Predicted social network
4.2 |. Example 2: Incomplete brain connectivity network
It has been documented that the graph properties and structures of brain networks largely resemble social networks.39 In a brain network, each node represents a brain area and an edge/link represents the interactive relationship between a pair of brain areas.40 The brain network is often thresholded to turn negatively and weakly connected edges into nonconnections.2,41 Although thresholding can remove false positive edges, it inevitably introduces false negative findings by labeling links under a detection limit as nonconnections. Therefore, the thresholded brain network is considered as an incomplete network. Our goal is to recover the “true” network based on the incomplete brain network data, by identifying the false negative edges using our method. The brain network here is built based on resting state fMRI data from 44 healthy subjects (age 36 ± 11, 17 females and 27 males) from a previous published study. The brain network includes 246 nodes defined by brain regions.42 The strengths of edges are measured by the temporal coherence between averaged time series from all brain regions/nodes.43 The group-level (average) brain network characterizes the brain circuitry of healthy subjects at rest. Since the brain network is thresholded and many edges can be latent links due to detection limit, we apply the proposed method to the incomplete brain network and perform latent link prediction. We evaluate the performance of varied link prediction methods based on the artificially hold-out links. We generate 20 sets of hold-out links for each link-hiding proportion, and predict latent links based on the rest of the edges in the observed brain network.
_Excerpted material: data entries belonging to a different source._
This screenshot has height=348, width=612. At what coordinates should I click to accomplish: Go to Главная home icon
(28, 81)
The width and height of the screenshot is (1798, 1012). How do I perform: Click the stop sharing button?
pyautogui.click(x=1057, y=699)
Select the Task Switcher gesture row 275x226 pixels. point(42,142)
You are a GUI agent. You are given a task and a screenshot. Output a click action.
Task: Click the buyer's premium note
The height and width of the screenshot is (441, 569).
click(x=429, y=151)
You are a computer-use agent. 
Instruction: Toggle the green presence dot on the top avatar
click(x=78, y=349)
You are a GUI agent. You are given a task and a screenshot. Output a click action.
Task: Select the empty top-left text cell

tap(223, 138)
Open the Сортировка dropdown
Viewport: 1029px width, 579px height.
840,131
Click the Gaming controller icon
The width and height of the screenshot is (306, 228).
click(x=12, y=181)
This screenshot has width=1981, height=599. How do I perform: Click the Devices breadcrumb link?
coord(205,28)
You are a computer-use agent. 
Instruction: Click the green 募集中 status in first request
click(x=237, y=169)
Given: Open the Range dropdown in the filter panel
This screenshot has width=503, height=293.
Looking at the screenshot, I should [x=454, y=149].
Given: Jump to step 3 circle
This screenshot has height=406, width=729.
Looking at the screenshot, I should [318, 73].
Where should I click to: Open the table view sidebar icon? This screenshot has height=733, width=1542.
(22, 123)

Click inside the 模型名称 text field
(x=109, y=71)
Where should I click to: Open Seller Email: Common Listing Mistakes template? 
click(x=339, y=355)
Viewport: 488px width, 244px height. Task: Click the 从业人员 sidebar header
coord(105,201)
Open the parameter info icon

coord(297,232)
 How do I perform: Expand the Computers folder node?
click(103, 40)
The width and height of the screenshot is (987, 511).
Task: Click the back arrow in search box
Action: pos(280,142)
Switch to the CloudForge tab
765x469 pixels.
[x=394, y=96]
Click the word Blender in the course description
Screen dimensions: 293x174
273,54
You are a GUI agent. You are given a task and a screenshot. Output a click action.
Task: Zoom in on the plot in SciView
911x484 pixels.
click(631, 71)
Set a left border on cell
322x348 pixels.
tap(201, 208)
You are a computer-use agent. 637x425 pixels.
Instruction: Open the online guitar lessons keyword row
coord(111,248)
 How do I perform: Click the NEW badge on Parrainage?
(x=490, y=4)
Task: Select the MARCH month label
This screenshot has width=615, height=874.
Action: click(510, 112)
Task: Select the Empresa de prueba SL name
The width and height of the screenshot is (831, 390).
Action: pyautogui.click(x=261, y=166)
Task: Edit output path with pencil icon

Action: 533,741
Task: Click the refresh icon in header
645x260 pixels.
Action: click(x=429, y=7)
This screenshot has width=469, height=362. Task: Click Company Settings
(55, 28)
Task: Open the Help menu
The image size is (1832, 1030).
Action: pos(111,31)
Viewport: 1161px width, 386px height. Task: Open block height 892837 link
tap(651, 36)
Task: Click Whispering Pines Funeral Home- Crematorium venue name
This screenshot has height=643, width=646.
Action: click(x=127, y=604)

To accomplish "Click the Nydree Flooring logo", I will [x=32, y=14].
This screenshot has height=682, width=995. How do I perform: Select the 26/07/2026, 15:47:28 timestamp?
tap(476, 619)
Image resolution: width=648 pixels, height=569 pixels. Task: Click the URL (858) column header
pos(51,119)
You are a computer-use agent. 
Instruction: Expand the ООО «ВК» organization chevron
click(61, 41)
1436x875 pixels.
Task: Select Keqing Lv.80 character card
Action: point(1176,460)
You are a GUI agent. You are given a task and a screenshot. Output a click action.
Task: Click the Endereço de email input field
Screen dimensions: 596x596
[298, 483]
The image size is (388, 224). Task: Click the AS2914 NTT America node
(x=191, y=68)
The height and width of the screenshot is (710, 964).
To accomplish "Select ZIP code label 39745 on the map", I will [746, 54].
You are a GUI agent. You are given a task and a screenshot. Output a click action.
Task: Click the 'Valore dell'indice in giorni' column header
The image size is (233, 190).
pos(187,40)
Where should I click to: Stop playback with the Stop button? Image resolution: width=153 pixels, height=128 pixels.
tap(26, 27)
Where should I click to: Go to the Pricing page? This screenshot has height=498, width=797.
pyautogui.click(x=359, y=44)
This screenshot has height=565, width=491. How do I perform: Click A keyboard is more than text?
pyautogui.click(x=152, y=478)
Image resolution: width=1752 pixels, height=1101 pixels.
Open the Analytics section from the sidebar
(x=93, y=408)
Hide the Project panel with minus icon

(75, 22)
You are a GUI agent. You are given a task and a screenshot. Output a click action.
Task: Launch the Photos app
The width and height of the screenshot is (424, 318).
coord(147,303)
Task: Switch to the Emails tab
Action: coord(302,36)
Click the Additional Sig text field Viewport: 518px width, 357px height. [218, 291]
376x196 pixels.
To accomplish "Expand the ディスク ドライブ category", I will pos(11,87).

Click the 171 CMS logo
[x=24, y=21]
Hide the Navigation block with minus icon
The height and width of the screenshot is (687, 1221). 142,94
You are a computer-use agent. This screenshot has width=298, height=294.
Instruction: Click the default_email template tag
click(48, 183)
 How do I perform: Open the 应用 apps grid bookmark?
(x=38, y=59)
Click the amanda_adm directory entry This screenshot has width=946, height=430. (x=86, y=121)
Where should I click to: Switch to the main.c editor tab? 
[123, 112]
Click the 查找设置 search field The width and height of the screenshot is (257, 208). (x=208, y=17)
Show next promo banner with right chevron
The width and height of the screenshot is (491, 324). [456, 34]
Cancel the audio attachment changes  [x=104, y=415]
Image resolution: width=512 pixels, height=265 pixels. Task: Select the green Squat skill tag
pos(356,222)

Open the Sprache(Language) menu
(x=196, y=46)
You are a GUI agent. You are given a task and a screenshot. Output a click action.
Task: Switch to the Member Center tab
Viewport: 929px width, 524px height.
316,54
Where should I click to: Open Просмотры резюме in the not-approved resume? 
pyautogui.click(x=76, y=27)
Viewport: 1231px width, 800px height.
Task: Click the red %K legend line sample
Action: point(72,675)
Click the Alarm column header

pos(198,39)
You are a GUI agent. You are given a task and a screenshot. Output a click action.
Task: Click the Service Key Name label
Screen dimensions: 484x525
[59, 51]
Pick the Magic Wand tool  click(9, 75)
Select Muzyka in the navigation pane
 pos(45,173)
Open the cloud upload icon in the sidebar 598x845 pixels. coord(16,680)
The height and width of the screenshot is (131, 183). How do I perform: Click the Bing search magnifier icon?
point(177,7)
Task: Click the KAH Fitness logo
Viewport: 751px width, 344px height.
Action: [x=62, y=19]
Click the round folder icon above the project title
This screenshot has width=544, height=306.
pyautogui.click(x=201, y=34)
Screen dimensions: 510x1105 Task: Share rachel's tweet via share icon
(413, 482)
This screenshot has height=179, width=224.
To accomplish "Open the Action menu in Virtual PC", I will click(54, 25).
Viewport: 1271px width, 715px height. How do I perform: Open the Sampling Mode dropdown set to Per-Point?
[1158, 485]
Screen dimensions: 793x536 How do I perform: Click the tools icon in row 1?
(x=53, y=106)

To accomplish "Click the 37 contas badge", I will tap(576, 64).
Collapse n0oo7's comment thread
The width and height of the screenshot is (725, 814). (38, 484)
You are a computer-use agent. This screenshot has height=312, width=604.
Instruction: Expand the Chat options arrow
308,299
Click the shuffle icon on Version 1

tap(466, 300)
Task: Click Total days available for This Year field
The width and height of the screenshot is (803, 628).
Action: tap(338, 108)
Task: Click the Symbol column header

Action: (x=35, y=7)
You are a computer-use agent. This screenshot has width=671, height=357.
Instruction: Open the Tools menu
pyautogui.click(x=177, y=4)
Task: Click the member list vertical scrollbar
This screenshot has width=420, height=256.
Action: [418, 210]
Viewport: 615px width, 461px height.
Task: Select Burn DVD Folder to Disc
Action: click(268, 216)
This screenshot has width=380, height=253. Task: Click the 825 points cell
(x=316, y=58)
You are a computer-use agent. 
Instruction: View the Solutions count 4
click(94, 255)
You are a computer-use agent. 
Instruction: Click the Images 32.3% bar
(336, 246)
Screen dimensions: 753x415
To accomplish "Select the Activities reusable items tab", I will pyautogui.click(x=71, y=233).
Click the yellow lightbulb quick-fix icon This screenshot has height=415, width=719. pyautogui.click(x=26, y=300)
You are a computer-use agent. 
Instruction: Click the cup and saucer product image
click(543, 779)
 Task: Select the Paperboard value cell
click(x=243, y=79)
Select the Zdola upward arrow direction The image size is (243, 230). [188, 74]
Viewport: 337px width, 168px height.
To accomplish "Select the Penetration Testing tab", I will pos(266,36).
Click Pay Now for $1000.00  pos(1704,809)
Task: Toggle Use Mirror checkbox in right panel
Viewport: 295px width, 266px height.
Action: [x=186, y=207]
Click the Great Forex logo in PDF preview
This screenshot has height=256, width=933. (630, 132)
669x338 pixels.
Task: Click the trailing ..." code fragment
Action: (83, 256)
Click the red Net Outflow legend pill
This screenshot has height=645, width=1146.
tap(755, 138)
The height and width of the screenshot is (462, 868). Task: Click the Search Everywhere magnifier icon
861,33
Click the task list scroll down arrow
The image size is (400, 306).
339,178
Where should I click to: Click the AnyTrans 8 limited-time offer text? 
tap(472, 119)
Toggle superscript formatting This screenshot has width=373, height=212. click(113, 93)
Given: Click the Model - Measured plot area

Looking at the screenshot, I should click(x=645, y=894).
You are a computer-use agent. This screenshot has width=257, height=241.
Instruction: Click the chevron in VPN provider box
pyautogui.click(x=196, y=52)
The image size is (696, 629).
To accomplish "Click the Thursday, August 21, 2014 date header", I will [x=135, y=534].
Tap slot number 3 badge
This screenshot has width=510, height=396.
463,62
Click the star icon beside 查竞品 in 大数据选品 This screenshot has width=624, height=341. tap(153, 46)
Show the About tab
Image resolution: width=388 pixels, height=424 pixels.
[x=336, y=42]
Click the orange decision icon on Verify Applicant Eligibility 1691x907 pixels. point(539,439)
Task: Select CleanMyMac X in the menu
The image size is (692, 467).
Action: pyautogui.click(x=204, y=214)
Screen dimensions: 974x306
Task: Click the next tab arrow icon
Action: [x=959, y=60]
The results of each predictive model are displayed in Table 4 and Figure 5 in terms of AUCs of averaged ROC curves.
TABLE 4.
Comparing AUCs of ROCs between methods for hold-out links in incomplete brain network
ϕ | SNOM | NS | SBM | FS |
---|---|---|---|---|
0.1 | 0.9689 (0.0076) | 0.9529 (0.0104) | 0.5777 (0.0205) | 0.7073 (0.0196) |
0.2 | 0.9631 (0.0039) | 0.9405 (0.0079) | 0.5724 (0.0193) | 0.6638 (0.0122) |
0.5 | 0.8355 (0.0101) | 0.8719 (0.0098) | 0.5464 (0.0117) | 0.5126 (0.0119) |
0.8 | 0.6605 (0.0094) | 0.6568 (0.0150) | 0.5345 (0.0072) | 0.5523 (0.0134) |
FIGURE 5.
Averaged ROC curves for methods with different rates of hidden links in incomplete brain network
As with the social network example, our method SNOM outperforms the competing methods under low hiding rate (0.1 and 0.2). NS shows better performance than the SBM and the FS methods. For a higher hiding proportion 0.5, our method and the NS method have similar performance and both outperform the other two methods. When the hold-out rate increases to 0.8, no method can provide accurate prediction, though the NS method and our method outperform the other two methods. We note that the link prediction performance based on incomplete brain network (average AUC = 97%) is generally better than the incomplete social network (average AUC = 78%). This may because social network data are collected based on subjective survey/questionnaire data which may include more noise than objectively observed neurophysiological signals of brain connectome network data.
5 |. DISCUSSION
We have developed a link prediction method for partially network data in the context of binary outcome misclassification. Our emphasis is on “outcome/link prediction” which distinguishes our work from prior work in binary outcome misclassification by aiming at estimating effects of exposures.28 The predicted latent links provide a more accurate recovery of the full network data using only observed incomplete network data.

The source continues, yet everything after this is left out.